The frequent day-time services of vaporetto line LN go to Murano and then across the northern lagoon to Mazzorbo, but few visitors get off here, preferring to sail on to multi-coloured Burano. Mazzorbo is worth a visit, however, for its surprising modern housing complex, its bucolic charm and, now, for the excellent restaurant inside the Venissa hotel.
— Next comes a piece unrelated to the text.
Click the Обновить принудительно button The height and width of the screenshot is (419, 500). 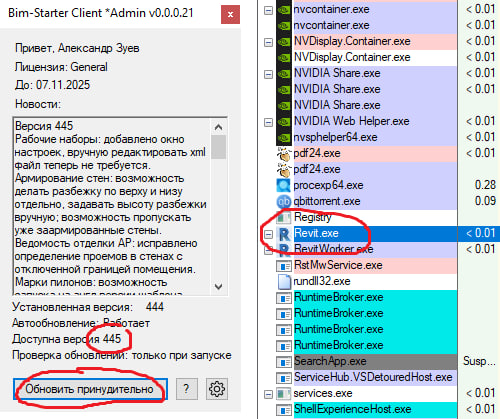click(90, 389)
The six bedrooms are designer-chic in a pared-back way: this is, technically, a hostel rather than a hotel, and the simplicity reflects its status. All the rooms are similarly, simply chic; I find the second-floor suites, way up under the eaves with magnificent exposed beams, are more striking.
Eating and drinking
Chef Paola Budel trained under Italian maestro Gualtiero Marchese and with Michel Roux at London’s La Gavroche. After several years running the restaurant at Milan’s prestigious Principe di Savoia hotel, she is now working her culinary magic here in the Venetian lagoon (see the [node:167792] restaurant review). Her incredibly light cuisine uses all the freshest of local ingredients in surprising ways. Don't be fooled, though, by the hostel-like ambience of the accommodation next door: this is serious cuisine at serious prices. The space – inside the huge walled vineyard – is wood-and-metal modern, with a large expanse of wooden decking outside for warm weather dining and drinking.
Who stays there
As Venissa is brand new, it remains to be seen. But I would certainly return for the watery peace… and the food. I expect other foodies will make this their slightly recherché Venetian regular.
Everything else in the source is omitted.